-- START Extract provided --

Keywords

Sandstone reservoir has always been one of the core issues of continental petroleum geology research in Songliao Basin. The theory of “oil generation in mudstone and oil storage in sandstone” has been deeply rooted in the minds of petroleum geologists. In the early years, even the research on mudstone reservoirs was limited to mudstone fractured reservoirs, and the mudstone matrix itself was not used as a storage space for research and analysis. Inspired by the success of the shale oil revolution in North America, many countries, including China, have intensified their research efforts in this field in recent years and achieved certain results. The resource evaluation results show that our country is rich in shale oil resources, which are mainly distributed in Songliao Basin, Ordos Basin, Junggar Basin and Sichuan Basin etc. However, the shale oil in Songliao Basin is different from the shale oil in other countries and other domestic oil fields. It not only achieved success in interbedded and sandwich-type shale oil, but also made major breakthroughs in pure mud shale oil exploration [1].

Oil and gas exploration in Gulong area of Songliao Basin has been started since 1960s. Many important discoveries and good exploration achievements have been obtained in decades of exploration. Sandstone reservoirs such as Heidimiao, Saertu and Putaohua are the main oil reservoirs explored in the past. Nowadays, the achievements of pure mud shale oil exploration have broken through the traditional petroleum geological theory on the understanding of reservoirs, and also expanded the vertical oil-bearing series in Gulong area. This article will compare and analyze the reservoir characteristics of each oil layer, which can not only deepen the understanding of the reservoir in the study area, but also re-understand the new and old oil layers. Finally, the common influencing factors of different reservoirs are analyzed and summarized, which can effectively guide the next exploration and provide a basis for new theoretical.

-- END Extract provided --

- **Challenge 1**:
Do these statements agree with the Songliao Basin passage? For each, answer yes or no and quote the deciding words. (a) Oil and gas exploration in the Gulong area began in the 1980s. (b) Early research on mudstone reservoirs was limited to mudstone fractured reservoirs. (c) Shale oil in Songliao Basin is the same as shale oil in other countries.
- **Challenge 2**:
Can you carry the Songliao Basin passage forward from its final sentence with one more paragraph?

-- START Information given --

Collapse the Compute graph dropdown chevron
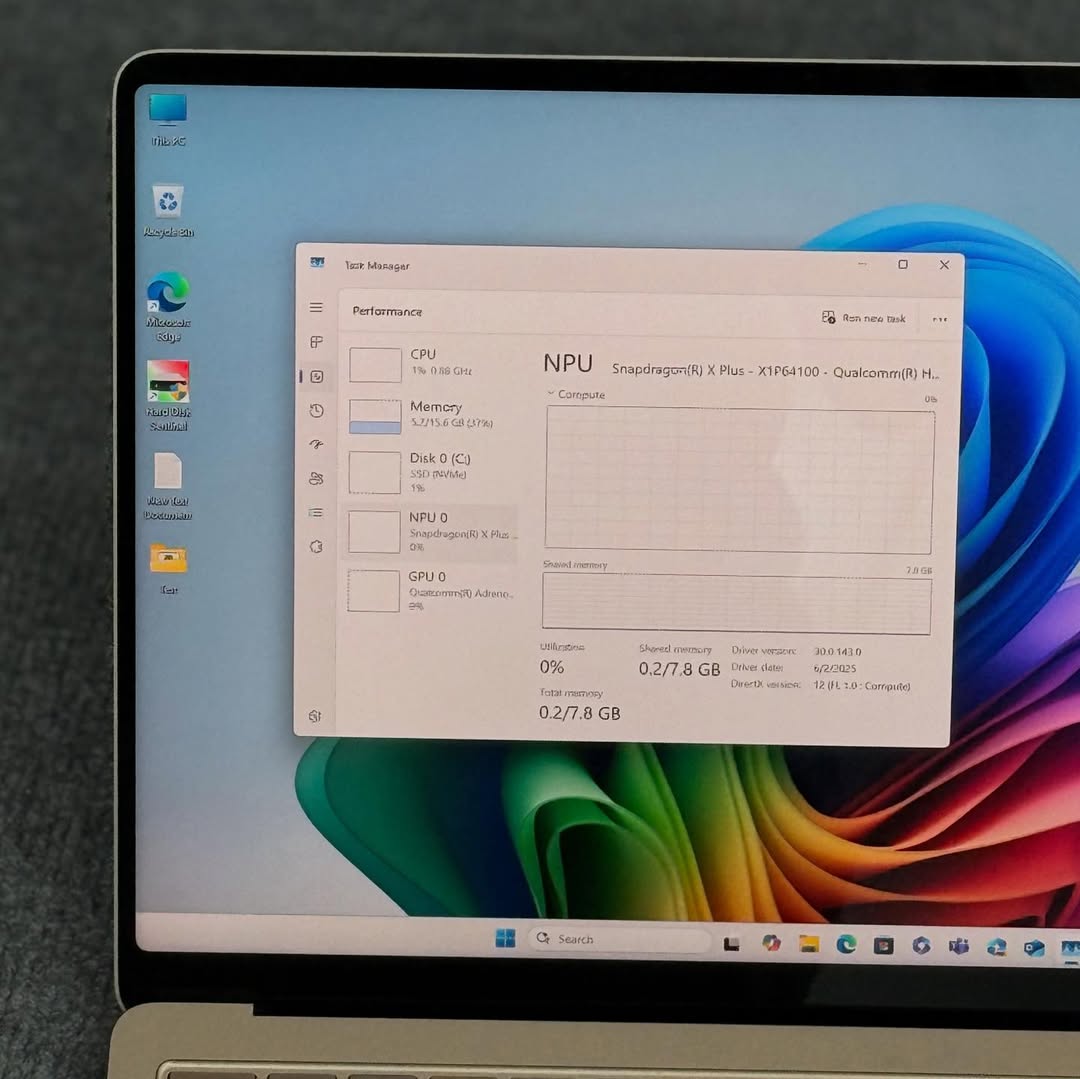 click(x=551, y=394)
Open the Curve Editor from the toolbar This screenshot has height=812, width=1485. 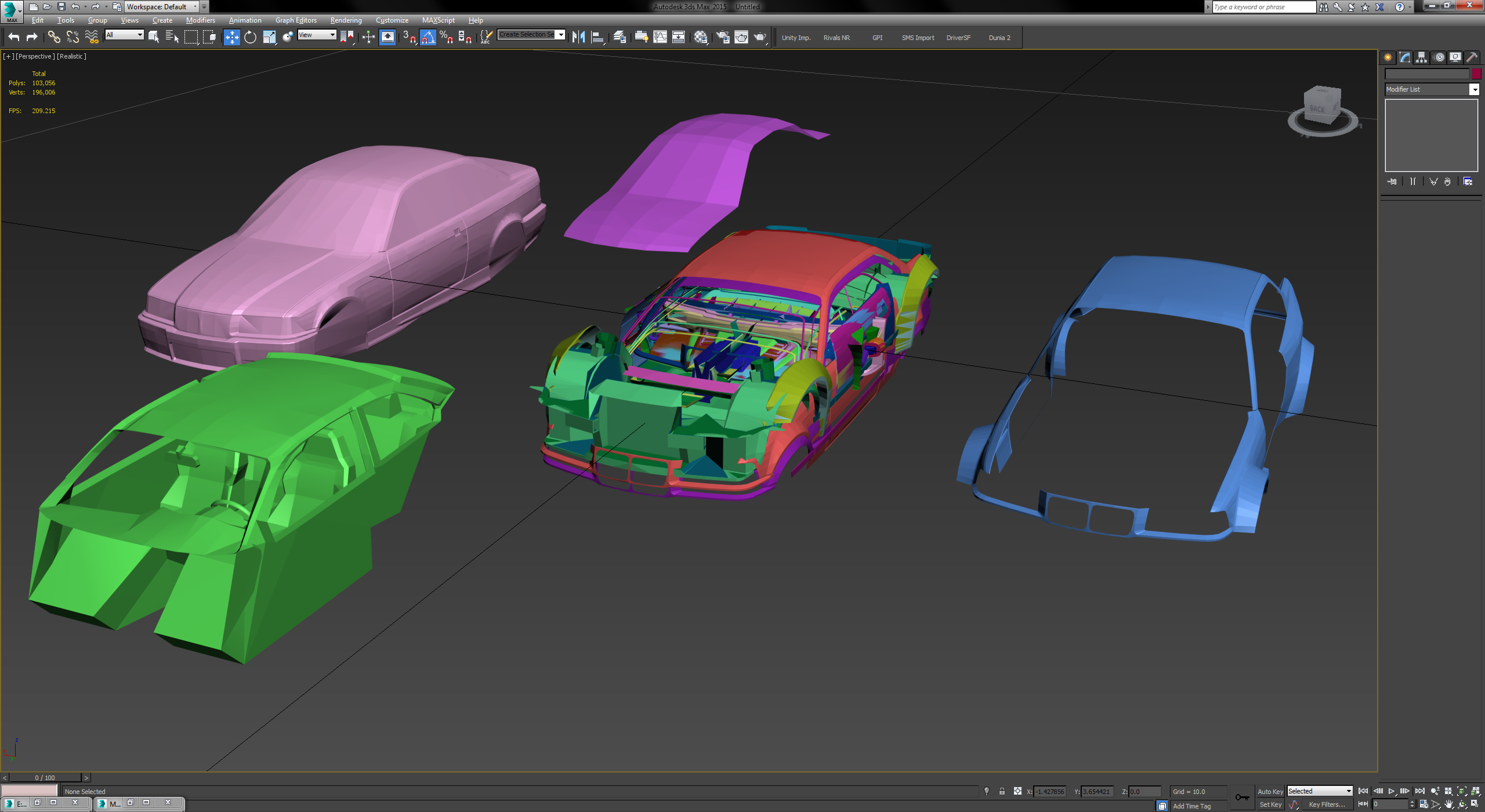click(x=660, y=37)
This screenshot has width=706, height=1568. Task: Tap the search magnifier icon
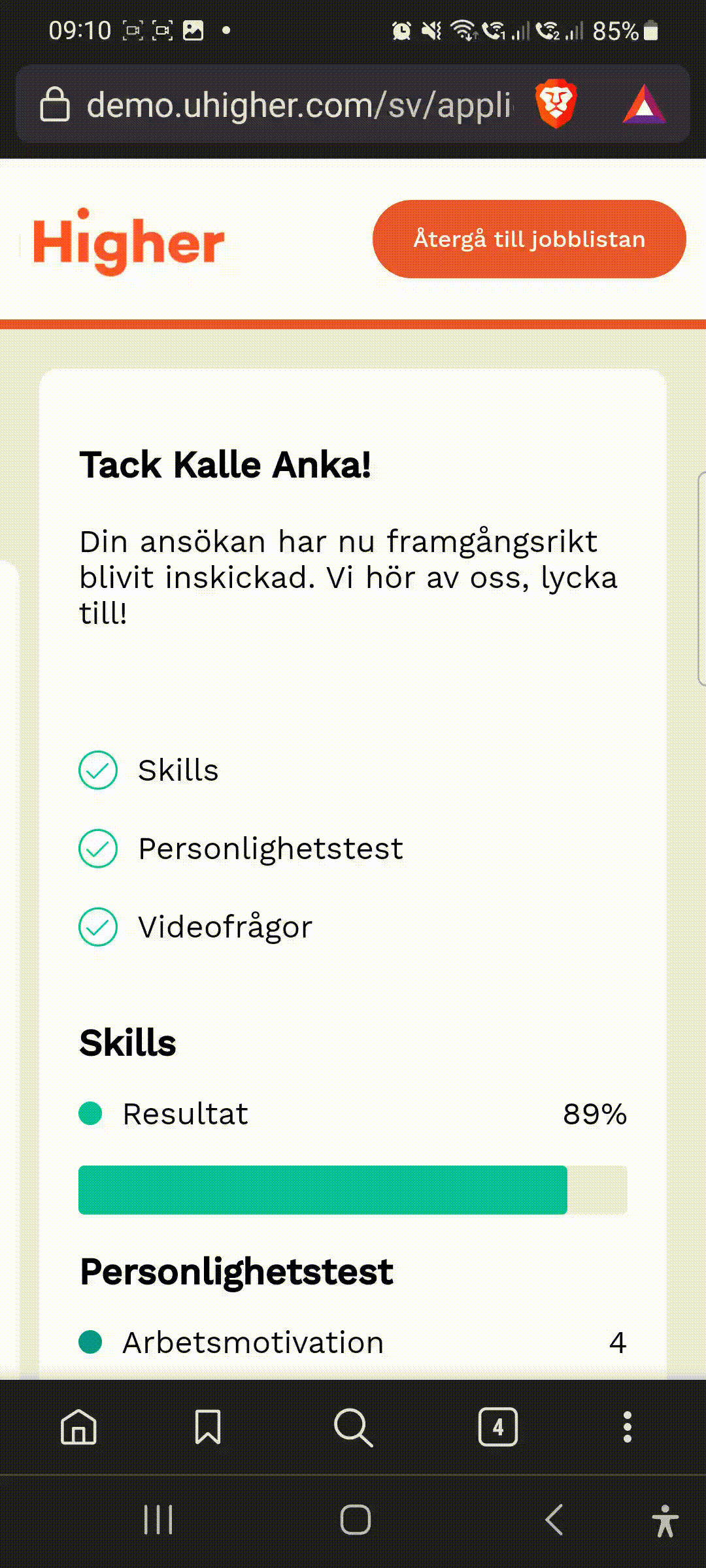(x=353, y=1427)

-- END Information given --

- **Output 1**:
(a) No: "Oil and gas exploration in Gulong area of Songliao Basin has been started since 1960s."
(b) Yes: "even the research on mudstone reservoirs was limited to mudstone fractured reservoirs"
(c) No: "the shale oil in Songliao Basin is different from the shale oil in other countries and other domestic oil fields"

- **Output 2**:
1 Geological Survey

Gulong area is located in the southern part of Qijia-Gulong sag in the central sag of Songliao Basin (Fig. 1). The study area includes Gulong sag and several nose structures, and they are Puxi nose structure, Xinzhao nose structure and Da’an nose structure etc. Many oil fields were developed around the study area, which make great contribution to the oil production in Songliao Basin [2]. There are not only several sets of source rocks developed in Gulong area, which is favorable oil generation sag in the basin, but also several sets of good reservoirs (Fig. 1). In previous oil and gas exploration, industrial oil flows have been found in HeidiMiao, Saertu, Putaohua, Gaotaizi and Fuyu reservoirs. Due to the influence of traditional petroleum geology theory and technological development level, previous studies on reservoirs in this area have mainly focused on the sandstone reservoirs and mudstone fractured reservoirs as mentioned above. However, a major breakthrough has been made in the exploration of shale oil in Qingshankou group with theoretical breakthroughs and technological innovations in recent years, and oil-bearing layers have been expanded vertically. The achievement of Gulong Shale Oil has broken through the traditional petroleum geology theory on the understanding of reservoirs. The exploration results show that there are not only sandstone reservoirs but also shale reservoirs in different oil layers in Gulong area.

Fig. 1.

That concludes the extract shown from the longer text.